Innovation in technology can transform our lives. Imagine the period of 2007-2008 when smartphones were coming up. Smartphones have continued to improve daily and become advanced. Today, they have become an essential part of our daily lives. We almost cannot live without them.
There is another innovation on the horizon. It has the potential to transform our smartphone experience. Researchers at the University of São Paulo’s São Carlos School of Engineering ( EESC-USP )are behind the work. They have developed lens thousands of times thinner than a human hair. The revolutionary lens can work on a smartphone or device with a sensor.
Details on Researcher
The research is titled “On Metalenses with Arbitrarily Wide Field of View.” ACS Photonics has published it. The lead author of the paper is a Ph.D. candidate, Augusto Martins. FAPESP funded the project. Augusto won a scholarship for a research internship abroad.
How The Lens Works?
The lens consists of a single nanometric layer of silicon on arrays of nanoposts that react with light. The image is printed by photolithography. Fabricate transistors use the same technique. The lens is called a metalens.
History of Metalens
Metalens has been around for a while. It was developed a decade ago.

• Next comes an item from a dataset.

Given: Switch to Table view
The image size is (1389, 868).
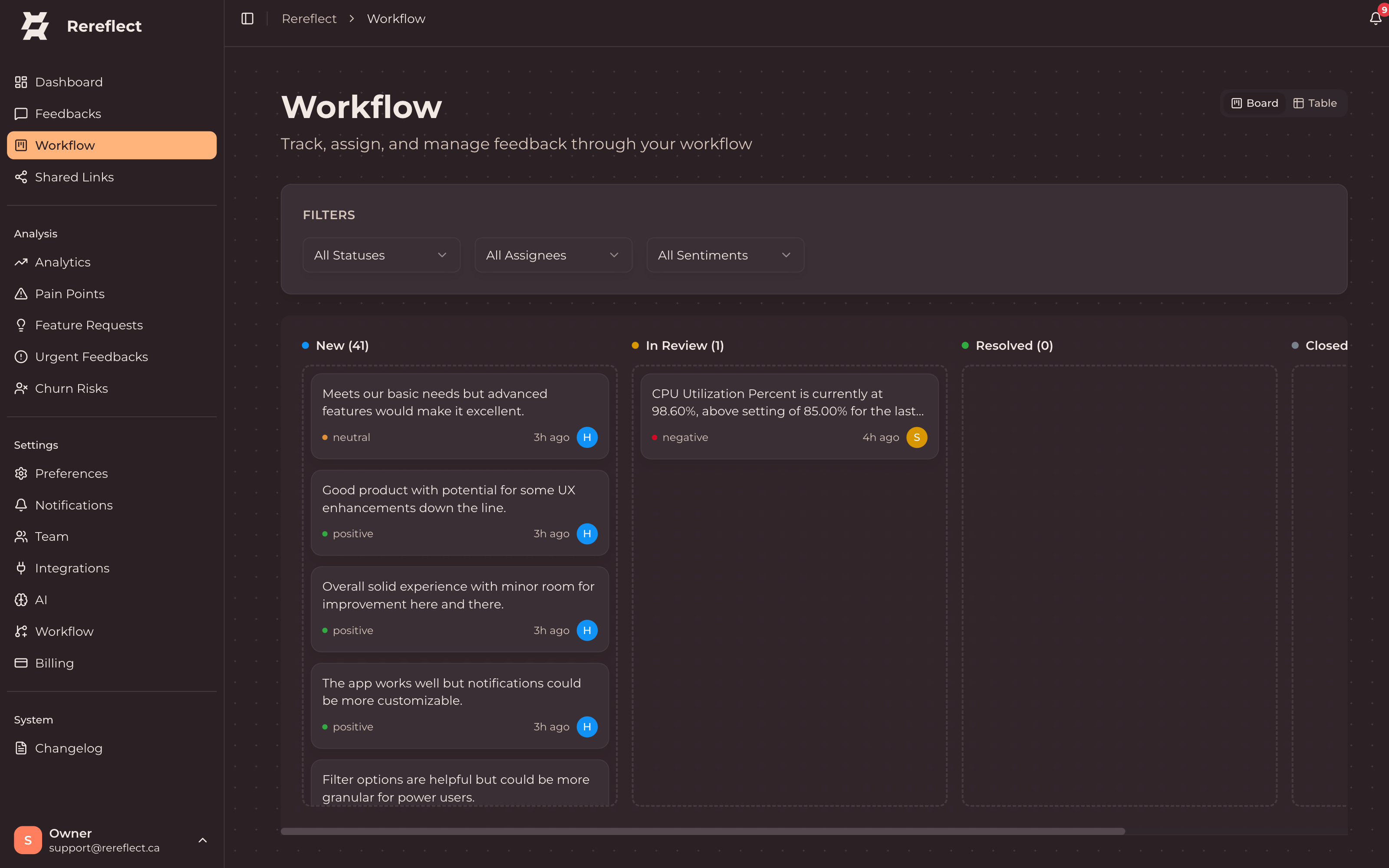Looking at the screenshot, I should pos(1315,103).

The lens can enable the highest resolution that is physically possible. The feat is achieved via metasurface.
The metasurface is an ultrathin array of tiny waveguides. It bends the light as it passes through the lens. You might be wondering why we are calling the lens revolutionary now. Well, the lens had a shortcoming. It had a minute angle of view less than one degree.
Researchers worked their way around the shortcoming. They applied the theory of a standard lens in metalens.
The method is refraction index increases the field of view directly proportional to the flatness of the lens.
Researchers were able to design a flat lens with an infinite refraction index. The method is not possible in a standard lens, but it worked in metalens.
Professor of EESC-USP, Emiliano Rezende Martins, talked about the lens’ possibilities. He said,
“Our lens has an arbitrary field of view, which ideally can reach 180° without image distortion. We’ve tested its effectiveness for an angle of 110°.”
Metalens still needs working to come into use. The primary issue is the decreasing of light due to shadow effects. The failure occurs when wider angles of view increases. But, post-processing could solve the problem.
When two metalenses are combined, it prevents super-resolution. But, the lens could still work for conventional devices. Professor Martins tested the lens with 3D printed camera. The result was high-resolution images with a wide field of view.
And the lens can only photograph green color. The researchers are working to include other colors.
Metalens is a promising innovation in technology. It is in the developing stage. It could change our camera lens. But, we have to keep patience and trust science.